Я повернулся, явно она была уже весьма пьяненькой. Если ледяная вода госпожу Евстафьеву чуть отрезвила, то последнее возлияние снова вернули ее в крайне раскрепощенное состояние. Мой взгляд снова прилип к ее груди. Хороша ее грудь — это бесспорно, хотя я предпочитаю эти прелести чуть поменьше. Мои глаза опустились еще ниже, к ее чуть выпуклому животику и еще, еще ниже, туда, где уже не было трусиков.
— Госпожа Евстафьева… — я вздохнул, не так чтобы тяжко, но с полным осознанием куда она клонит.
— Талия Евклидовна… — как бы за меня продолжила она, сделав два шага разделявших нас. — Я тебе нравлюсь, правда же.

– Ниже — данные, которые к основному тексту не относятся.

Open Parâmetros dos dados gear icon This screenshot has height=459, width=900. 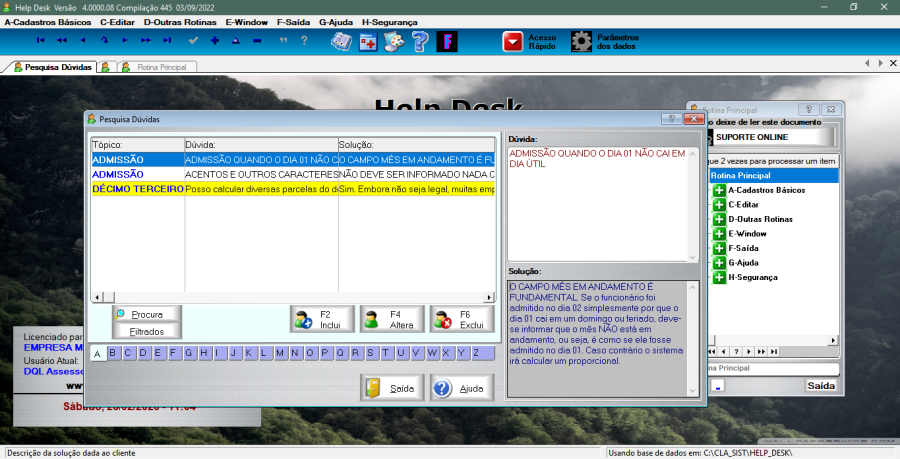click(x=581, y=41)
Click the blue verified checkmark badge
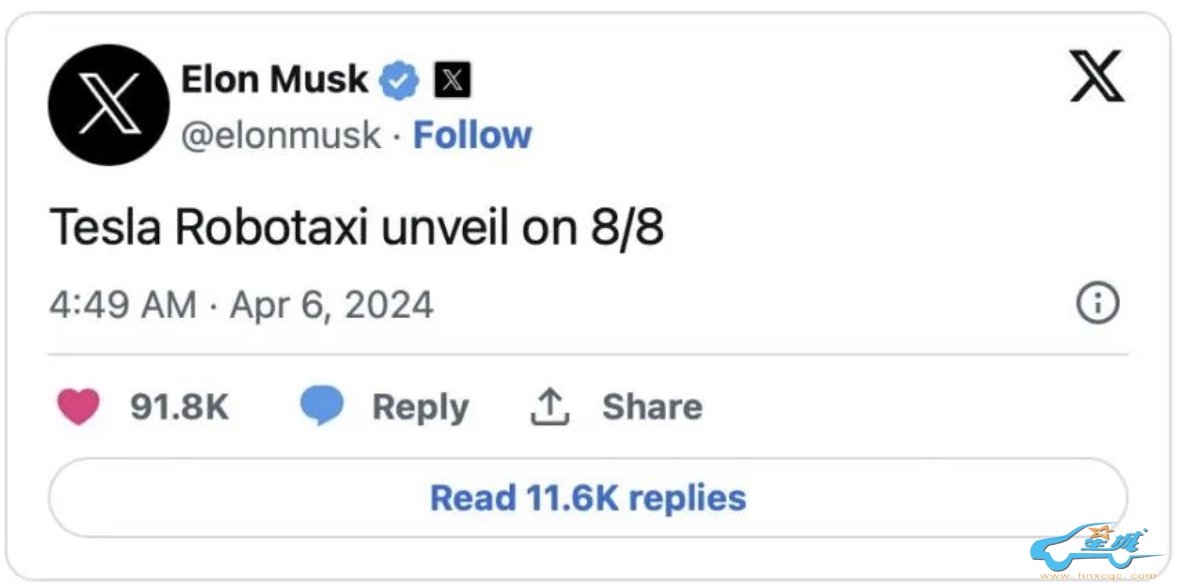Screen dimensions: 1182x586 pos(401,80)
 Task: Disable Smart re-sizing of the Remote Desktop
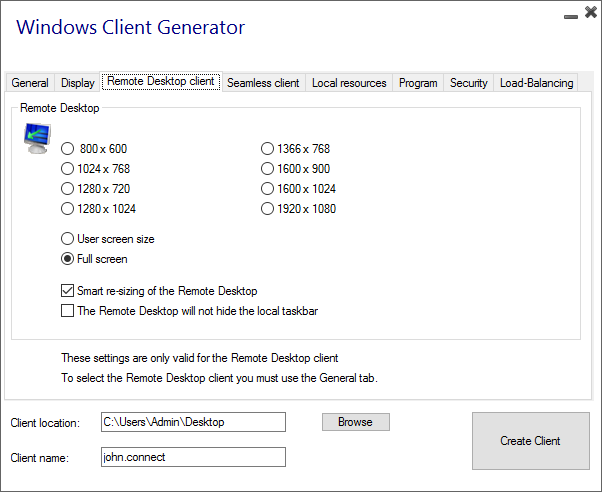click(x=68, y=291)
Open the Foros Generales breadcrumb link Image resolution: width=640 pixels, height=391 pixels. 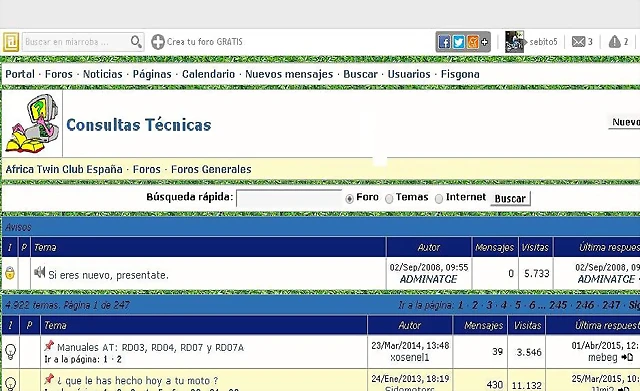[211, 169]
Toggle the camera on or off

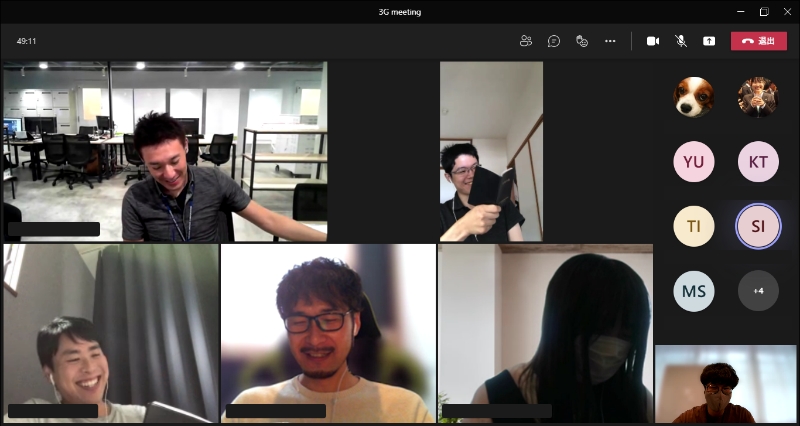click(x=653, y=41)
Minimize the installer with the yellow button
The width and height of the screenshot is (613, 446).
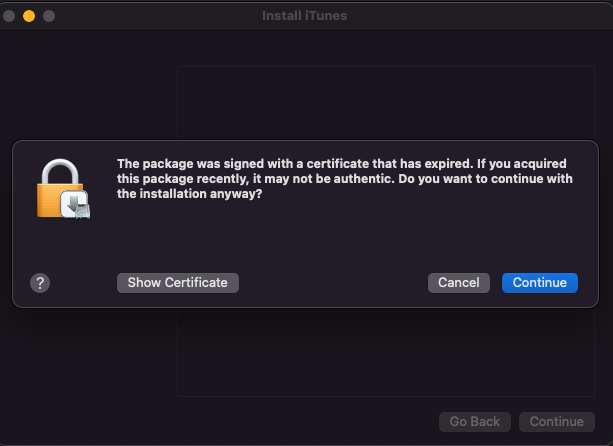click(x=29, y=16)
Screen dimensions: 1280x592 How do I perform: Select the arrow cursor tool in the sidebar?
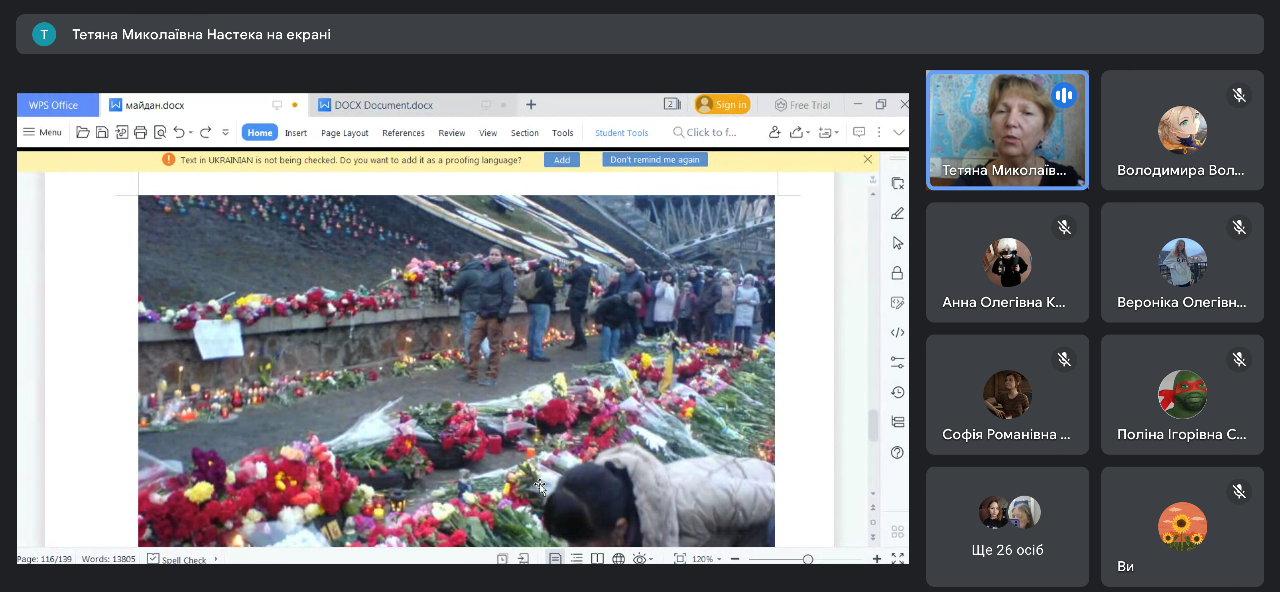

— Правда, — я приобнял ее холодное тело, уже не подрагивающее тело, и поцеловал в щечку, вернее в краешек губ. Она мне в самом деле нравилась, но у меня была Айлин; где-то там на небесах, по пути к Кипру летела Даша Новоселова; у меня имелись серьезные планы на княгиню Ковалевскую, и еще кое-что или кое-кто, но об этом лучше сейчас не думать. И получить в дополнение ко всему баронессу Евстафьеву стало бы перебором. Не люблю я, когда моих женщин слишком много — это просто принижает значимость отношений. Они становятся не такими вкусными. А я где-то там краешком — гурман. Развлечься сейчас с Талией один раз и забыть — это тоже очень неправильно. Я не хочу принижать ее так, хотя она сама этого желает. Увы, наивная девочка, она многого не понимает.
— Но Саш… — ее губы нашли мои. — Почему ты такой. Я же здесь… Да, я немного пьяная.
— Ваше благородие, у вас на редкость роскошная задница, — я положил ладони на ее ягодицы и сжал их. Черт! Какое сочное у нее тело. Мой член напрягся, пытаясь вырваться из брюк.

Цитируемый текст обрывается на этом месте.